| ВАШЕ ЗАДАНИЕ |
Оформите в виде нумерованного списка строки приведенных ниже данных, начиная со строки, содержащей "The height and", и заканчивая строкой, содержащей "center [504, 252].", включительно. Пустые строки не включайте.

=== ФРАГМЕНТ ДАННЫХ ===

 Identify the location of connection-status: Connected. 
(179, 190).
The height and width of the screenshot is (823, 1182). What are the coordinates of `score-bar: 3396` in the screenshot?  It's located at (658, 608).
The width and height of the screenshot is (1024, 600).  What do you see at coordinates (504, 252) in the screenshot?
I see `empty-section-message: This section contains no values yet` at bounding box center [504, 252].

===
=== ФРАГМЕНТ ДАННЫХ ===

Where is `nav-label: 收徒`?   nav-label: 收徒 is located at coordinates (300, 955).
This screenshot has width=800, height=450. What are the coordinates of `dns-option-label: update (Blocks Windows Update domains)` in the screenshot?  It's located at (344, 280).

===

| ОЖИДАЕМЫЙ ОТВЕТ |
1. The height and width of the screenshot is (823, 1182). What are the coordinates of `score-bar: 3396` in the screenshot?  It's located at (658, 608).
2. The width and height of the screenshot is (1024, 600).  What do you see at coordinates (504, 252) in the screenshot?
3. I see `empty-section-message: This section contains no values yet` at bounding box center [504, 252].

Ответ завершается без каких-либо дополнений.